Source document.
Skip to main content

Flexible Pipeline Processing Framework

Project description

Pipeline Processing Framework

This module implements a flexible pipeline processing framework, designed for tracking, executing, and managing data transformations. It supports step-by-step execution, lazy execution, caching, and easy output management.

Install pip install flexpipe

Example

The following will create a tracker.json file, as well as the step MyTransform:

from flexpipe import Pipeline, Transformation

class MyTransform(Transformation):
    def process(self, *args, **kwargs):
        # You code here
        pass

with Pipeline("./out_dir") as pipe:
    pipe.start(
        MyTransform("my_arg"),
    )

Table of Contents

  1. Pipeline Class
  2. Tracker Class
  3. Transformation Class
  4. Logging

Pipeline Class

The Pipeline class coordinates a series of transformation steps, tracking the progress and managing the results of each step.

Attributes:

  • out (Path): Directory where pipeline outputs will be stored.
  • steps (list[Transformation]): List of Transformation objects representing the pipeline steps.
  • tracker (Tracker): A Tracker instance that manages tracking of pipeline steps.

Methods:

  • init(self, out: Path, steps: list["Transformation"]): Initializes the pipeline, creating an output directory and associating a list of transformation steps.
  • out: Path where the pipeline outputs will be saved.
  • steps: List of transformations to be executed.
  • start(self): Starts the pipeline, running each transformation step sequentially.
  • clean(self): Cleans up files created by the pipeline, depending on the tracker settings (e.g., cached files or step outputs).

Supplied material.

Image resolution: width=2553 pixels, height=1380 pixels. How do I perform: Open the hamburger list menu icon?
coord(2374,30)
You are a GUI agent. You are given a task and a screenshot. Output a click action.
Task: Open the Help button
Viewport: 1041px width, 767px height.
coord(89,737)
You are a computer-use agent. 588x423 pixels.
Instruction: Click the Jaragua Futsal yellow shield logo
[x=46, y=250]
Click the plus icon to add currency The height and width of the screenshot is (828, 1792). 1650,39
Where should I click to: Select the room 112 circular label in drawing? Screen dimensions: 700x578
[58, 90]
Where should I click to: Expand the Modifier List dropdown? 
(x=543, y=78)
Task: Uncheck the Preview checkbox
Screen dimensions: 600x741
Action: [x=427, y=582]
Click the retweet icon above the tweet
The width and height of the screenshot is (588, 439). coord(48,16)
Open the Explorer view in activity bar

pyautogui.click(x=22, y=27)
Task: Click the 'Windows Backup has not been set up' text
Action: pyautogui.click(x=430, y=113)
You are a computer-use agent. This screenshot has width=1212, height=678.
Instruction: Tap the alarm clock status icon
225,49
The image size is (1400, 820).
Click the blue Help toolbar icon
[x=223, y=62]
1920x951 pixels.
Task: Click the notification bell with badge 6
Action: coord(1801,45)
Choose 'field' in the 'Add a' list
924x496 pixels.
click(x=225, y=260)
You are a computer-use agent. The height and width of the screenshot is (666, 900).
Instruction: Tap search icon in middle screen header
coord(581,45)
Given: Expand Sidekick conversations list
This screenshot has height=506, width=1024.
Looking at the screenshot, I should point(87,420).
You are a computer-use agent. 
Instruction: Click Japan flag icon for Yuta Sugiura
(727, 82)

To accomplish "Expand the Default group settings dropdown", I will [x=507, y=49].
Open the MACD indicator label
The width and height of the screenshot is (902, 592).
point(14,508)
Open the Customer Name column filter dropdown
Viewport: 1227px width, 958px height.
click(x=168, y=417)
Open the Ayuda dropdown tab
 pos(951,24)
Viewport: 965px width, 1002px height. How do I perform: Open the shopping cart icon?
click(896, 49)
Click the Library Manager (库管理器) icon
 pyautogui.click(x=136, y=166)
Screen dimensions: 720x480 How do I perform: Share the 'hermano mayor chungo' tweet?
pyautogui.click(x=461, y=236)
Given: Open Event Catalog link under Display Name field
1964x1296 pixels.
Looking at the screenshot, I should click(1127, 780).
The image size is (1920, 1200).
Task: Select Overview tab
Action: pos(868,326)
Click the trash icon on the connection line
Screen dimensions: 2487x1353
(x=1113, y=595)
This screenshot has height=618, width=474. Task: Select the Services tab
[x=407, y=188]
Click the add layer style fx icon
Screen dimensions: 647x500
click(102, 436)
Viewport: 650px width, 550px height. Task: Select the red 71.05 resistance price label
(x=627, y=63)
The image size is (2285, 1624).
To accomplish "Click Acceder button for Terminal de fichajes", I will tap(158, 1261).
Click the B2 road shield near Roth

Exercise objective. Repeat the part of the flexpipe project description starting with "Table of Contents" and going on through "of each step.".

Response to the exercise.
Table of Contents

  1. Pipeline Class
  2. Tracker Class
  3. Transformation Class
  4. Logging

Pipeline Class

The Pipeline class coordinates a series of transformation steps, tracking the progress and managing the results of each step.